Jika tidak segera diatasi, krisis tersebut menurut perkiraan pemerintah bisa menyebabkan sepertiga dari total kargo tidak akan terangkut dan berpotensi menimbulkan kerugian 76 miliar dolar AS (sekitar Rp1.146 triliun) pada 2030.

"Saya sudah menekuni pekerjaan ini selama 20 tahun dan bahkan belum mampu untuk memenuhi kebutuhan dasar sekalipun," keluh Tomita, sopir truk generasi kedua dalam keluarganya serta ayah seorang anak berusia tiga tahun.

"Saya kira krisis sopir truk ini akan mengancam ekonomi Jepang dan juga keluarga seperti kami," katanya.

Sopir truk di Jepang rata-rata memperoleh gaji sebesar 34.000 dolar AS setahun (setara Rp507.349.700) atau Rp42 juta per bulan.

Namun, jumlah tersebut masih 10 persen masih lebih rendah dibandingkan dengan rata-rata mereka yang bekerja di sektor industri meski jam kerja 20 persen lebih lama.

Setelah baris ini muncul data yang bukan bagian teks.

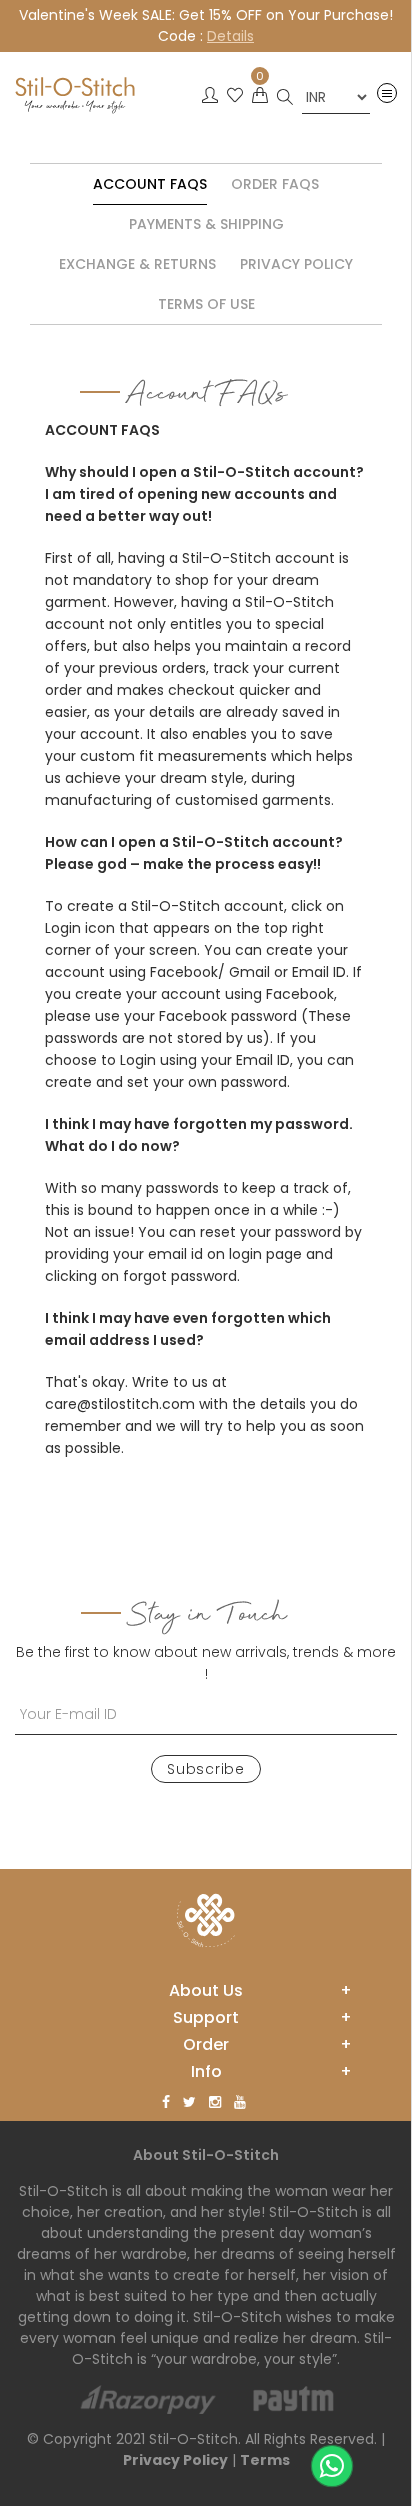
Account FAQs (150, 184)
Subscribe (205, 1769)
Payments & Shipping (206, 224)
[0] (260, 101)
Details (230, 36)
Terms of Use (206, 304)
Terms (265, 2460)
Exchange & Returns (137, 264)
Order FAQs (275, 184)
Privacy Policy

Penurunan jumlah sopir truk diperkirakan akan menimbulkan efek domino terhadap petani, pedagang, dan pelanggan restoran yang memerlukan pengantaran ikan segar dan produk kering.

Jasa konsultasi global Roland Berger memperkirakan bahwa kebijakan pemerintah Jepang tersebut akan mengurangi jumlah sopir truk sebanyak 20 persen pada 2030 mendatang.

"Masyarakat di Tokyo tidak bisa lagi mendapatkan sayur atau ikan segar dari Kyushu (selatan Jepang) dan wilayah yang jauh lainnya," kata Masashi Onozuka, mitra dari Roland Berger yang melakukan penelitian terhadap sistem logistik pemerintah.

Tenaga diperas

Sekitar 98 persen dari total 62.000 perusahaan truk yang bertanggung jawab terhadap pengiriman kargo ke seluruh negeri adalah perusahaan kecil.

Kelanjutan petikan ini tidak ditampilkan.